A parade that felt like a neighbourhood homecoming
The event kicked off with a parade through Aggieville that felt bright and upbeat, the kind of local procession that makes you grin. Organisers told reporters that between 1,000 and 1,500 people lined the route and flowed on to the park, which created a buoyant, communal atmosphere. According to local coverage, the parade wasn’t about headline acts so much as neighbours showing up for one another, cheering and waving , a small-city Pride built on familiarity rather than spectacle.
Little touches made it personal , enter the toy train
One of the afternoon’s cutest sights was the toy train driven by Brad Everett of the Hilton Garden Inn, a family tradition he continues in memory of his wife. Everett told The Mercury that the train brings entertainment and keeps a personal legacy alive while participating in something the whole city values. It’s the sort of detail that turns an event from polished to meaningful, a reminder that community celebrations are often run by people with stories and stakes of their own.
Drag, food trucks and fringe services kept things lively
The festival at City Park combined performance with practical perks: a drag show featuring semi-local performers brought energy and familiarity, while food trucks, a photo booth and on-site haircuts gave people reason to linger. Curtis Vogts, one of the co-chairs, said organisers asked many performers who’d helped at previous fundraisers to return so the community could see them all in one show. The result was a calendar-friendly line-up that celebrated local talent and kept the vibe conversational and accessible.
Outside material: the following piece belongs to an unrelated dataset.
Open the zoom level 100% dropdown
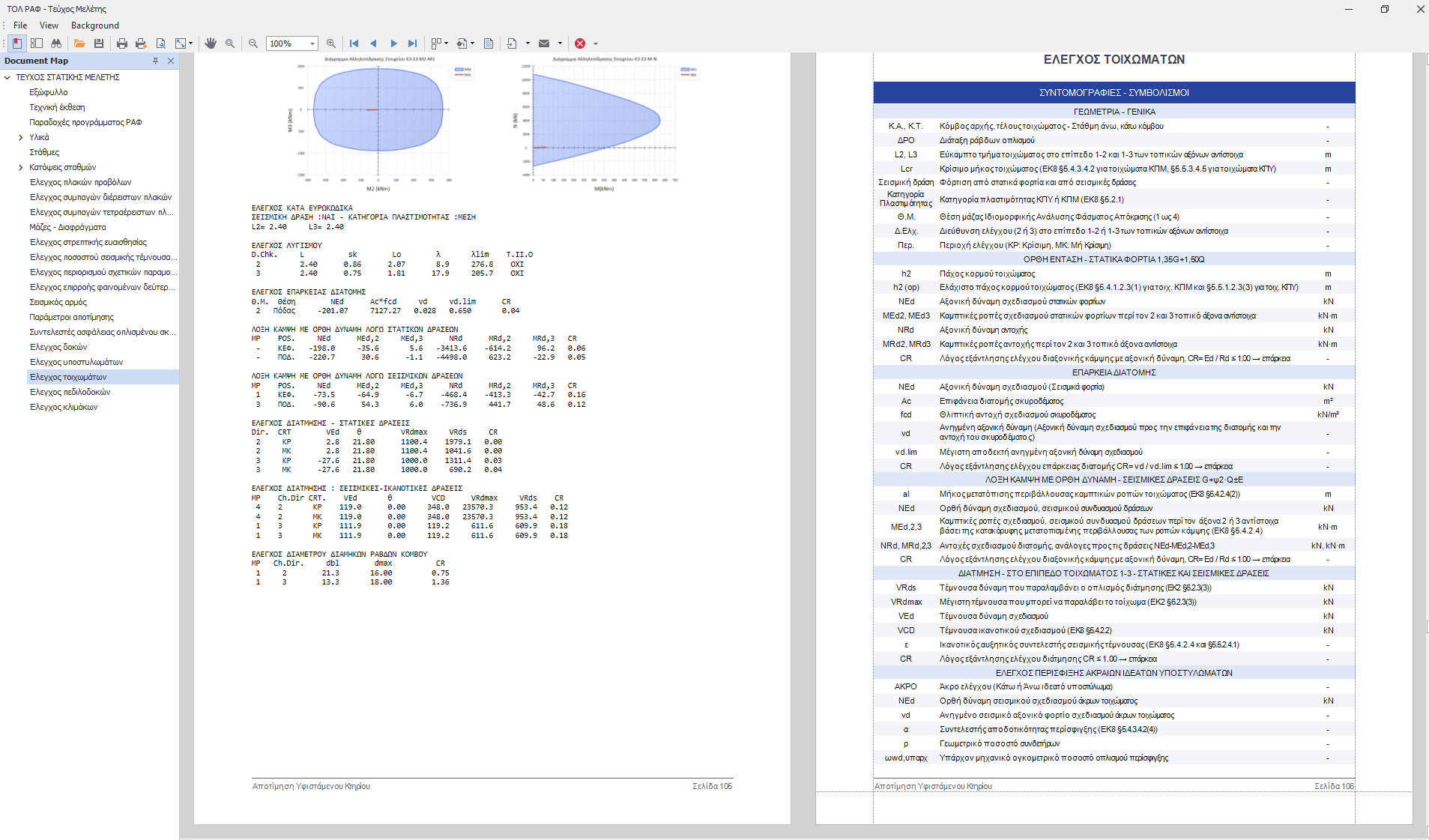The height and width of the screenshot is (840, 1429). (312, 43)
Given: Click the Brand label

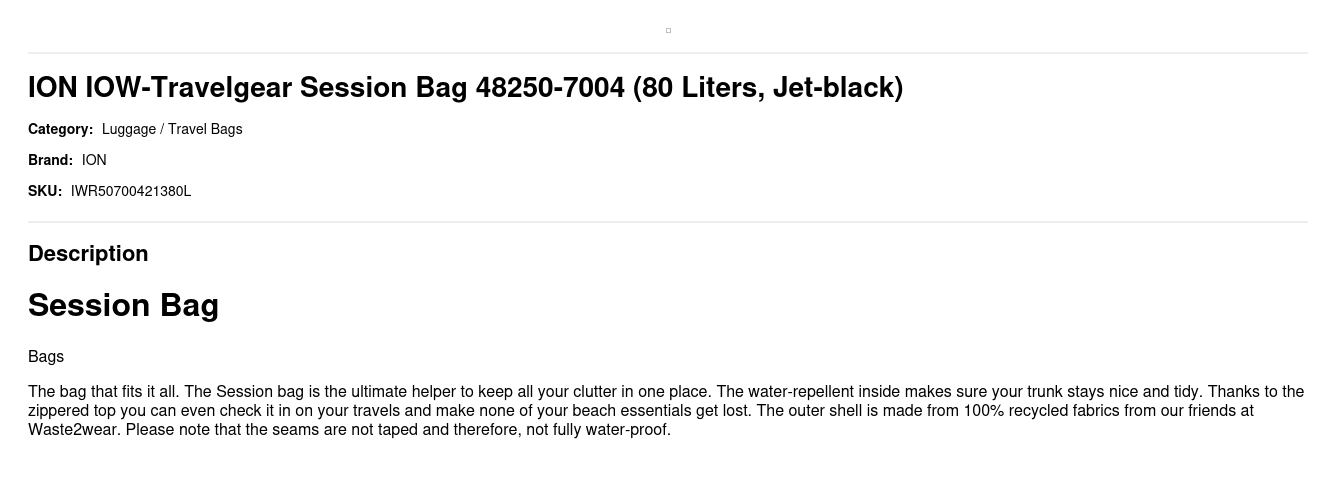Looking at the screenshot, I should (50, 160).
Local organisations used Pride to show up and help
Small charities and businesses used their festival tables to reach attendees with services and messages, not just merch. Flint Hills Breadbasket’s executive director made a point of reaffirming the organisation’s welcome to everyone, and the festival offered a practical bridge between celebration and support. For many community members, that kind of visibility matters as much as performances , it’s a reminder that Pride can connect people to help, not only to music and colour.
What this event says about Manhattan’s Pride scene
Manhattan’s Little Apple Pride leans into community first: familiar acts, civic-minded tables and small traditions like a toy train. Compared with big-city parades that prioritise scale, this festival feels like a neighbourhood festival with heart. If you’re choosing which Pride events to attend next year, think about what you want , spectacle, services, or a friendly, local crowd , because Little Apple Pride clearly favours the latter. Expect the organisers to build on this foundation, bringing back popular performers and local partners for another welcoming weekend.
It’s a small change that can make every celebration feel more like home.